WHAT YOU SHOULD DO: Type out all the records word for word. Any pictures are to be left out.

INFORMATION PROVIDED:
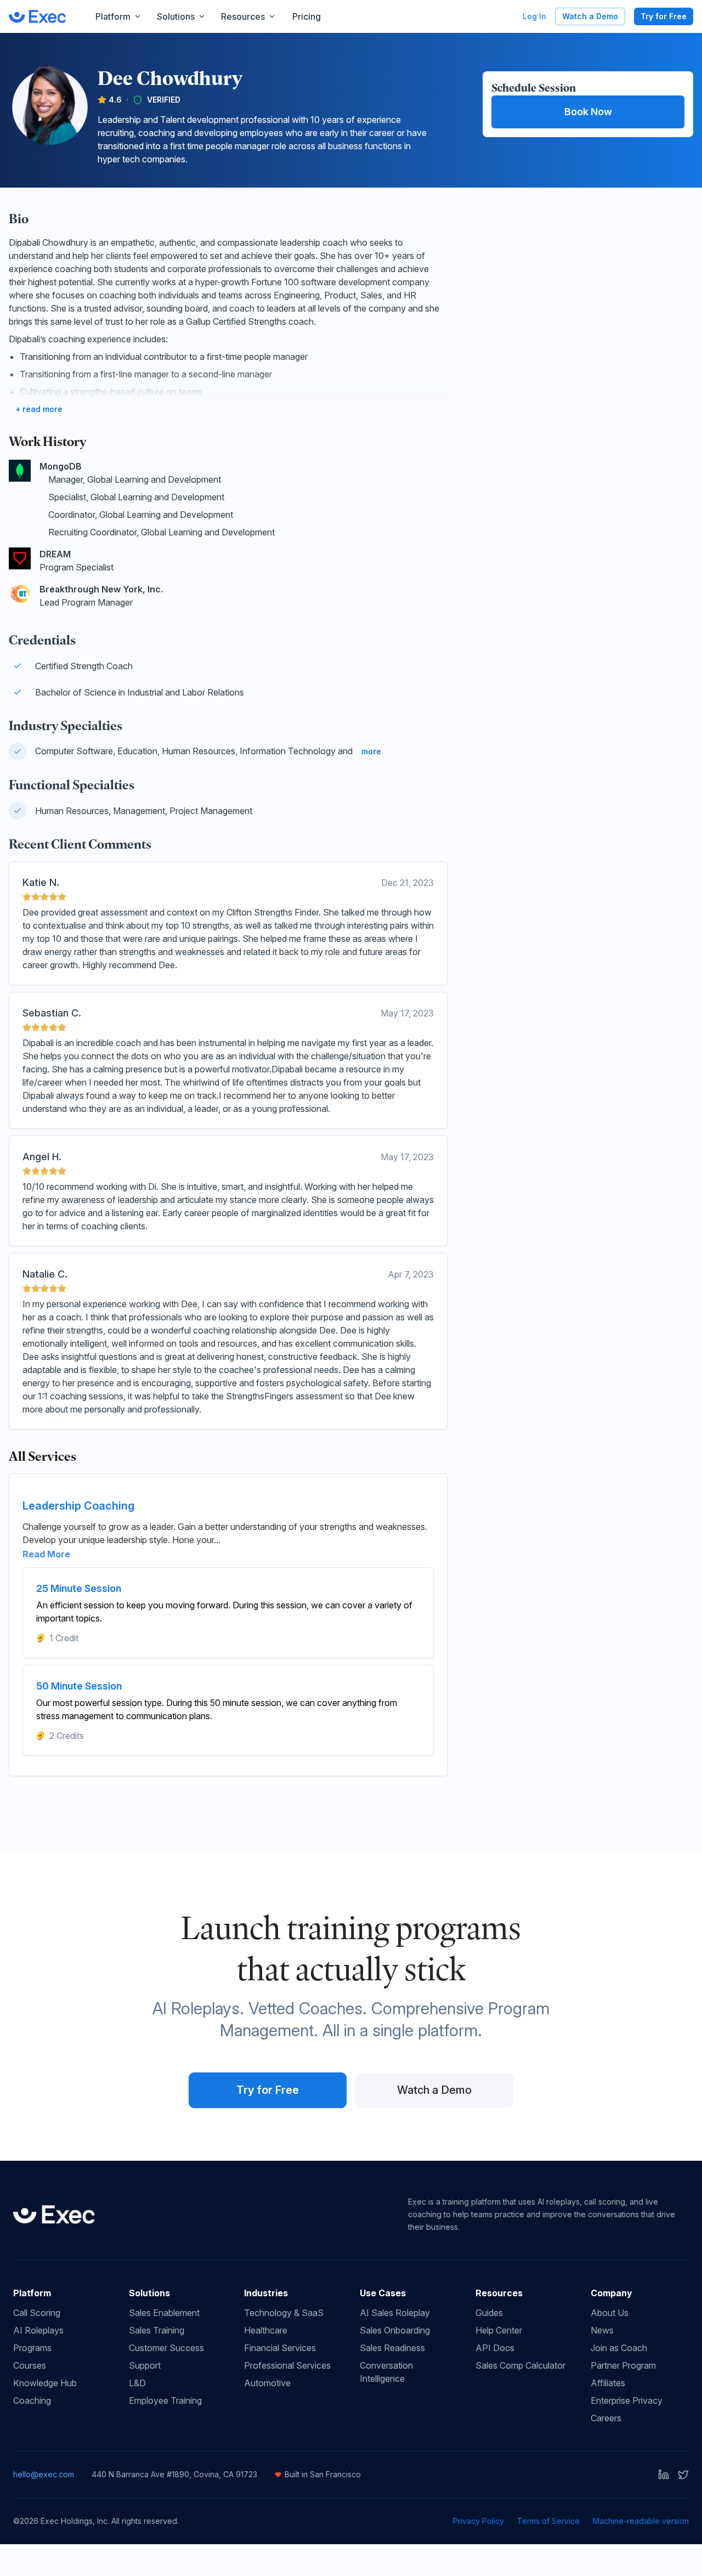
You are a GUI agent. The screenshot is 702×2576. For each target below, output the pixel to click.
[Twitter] (683, 2474)
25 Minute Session (78, 1588)
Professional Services (287, 2365)
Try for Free (664, 16)
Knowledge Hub (45, 2382)
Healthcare (265, 2330)
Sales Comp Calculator (520, 2365)
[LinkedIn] (663, 2474)
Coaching (32, 2400)
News (602, 2330)
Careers (606, 2418)
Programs (32, 2347)
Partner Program (623, 2365)
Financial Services (280, 2347)
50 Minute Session (79, 1686)
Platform (113, 16)
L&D (137, 2382)
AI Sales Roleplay (395, 2312)
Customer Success (166, 2347)
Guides (489, 2312)
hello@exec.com (43, 2474)
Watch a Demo (590, 16)
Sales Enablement (164, 2312)
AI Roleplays (38, 2330)
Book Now (588, 111)
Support (145, 2365)
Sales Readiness (392, 2347)
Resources (243, 16)
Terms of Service (548, 2521)
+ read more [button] (39, 409)
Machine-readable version (641, 2521)
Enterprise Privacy (627, 2400)
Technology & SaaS (284, 2312)
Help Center (498, 2330)
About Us (610, 2312)
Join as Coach (619, 2347)
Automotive (267, 2382)
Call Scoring (36, 2312)
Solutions (176, 16)
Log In (534, 16)
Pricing (306, 16)
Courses (29, 2365)
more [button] (371, 751)
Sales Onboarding (395, 2330)
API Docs (494, 2347)
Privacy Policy (478, 2521)
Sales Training (156, 2330)
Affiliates (608, 2382)
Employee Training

REPLY:
You are a GUI agent. The screenshot is 702×2576. For each target below, output the pixel to click.
[Twitter] (683, 2474)
25 Minute Session (78, 1588)
Professional Services (287, 2365)
Try for Free (664, 16)
Knowledge Hub (45, 2382)
Healthcare (265, 2330)
Sales Comp Calculator (520, 2365)
[LinkedIn] (663, 2474)
Coaching (32, 2400)
News (602, 2330)
Careers (606, 2418)
Programs (32, 2347)
Partner Program (623, 2365)
Financial Services (280, 2347)
50 Minute Session (79, 1686)
Platform (113, 16)
L&D (137, 2382)
AI Sales Roleplay (395, 2312)
Customer Success (166, 2347)
Guides (489, 2312)
hello@exec.com (43, 2474)
Watch a Demo (590, 16)
Sales Enablement (164, 2312)
AI Roleplays (38, 2330)
Book Now (588, 111)
Support (145, 2365)
Sales Readiness (392, 2347)
Resources (243, 16)
Terms of Service (548, 2521)
+ read more [button] (39, 409)
Machine-readable version (641, 2521)
Enterprise Privacy (627, 2400)
Technology & SaaS (284, 2312)
Help Center (498, 2330)
About Us (610, 2312)
Join as Coach (619, 2347)
Automotive (267, 2382)
Call Scoring (36, 2312)
Solutions (176, 16)
Log In (534, 16)
Pricing (306, 16)
Courses (29, 2365)
more [button] (371, 751)
Sales Onboarding (395, 2330)
API Docs (494, 2347)
Privacy Policy (478, 2521)
Sales Training (156, 2330)
Affiliates (608, 2382)
Employee Training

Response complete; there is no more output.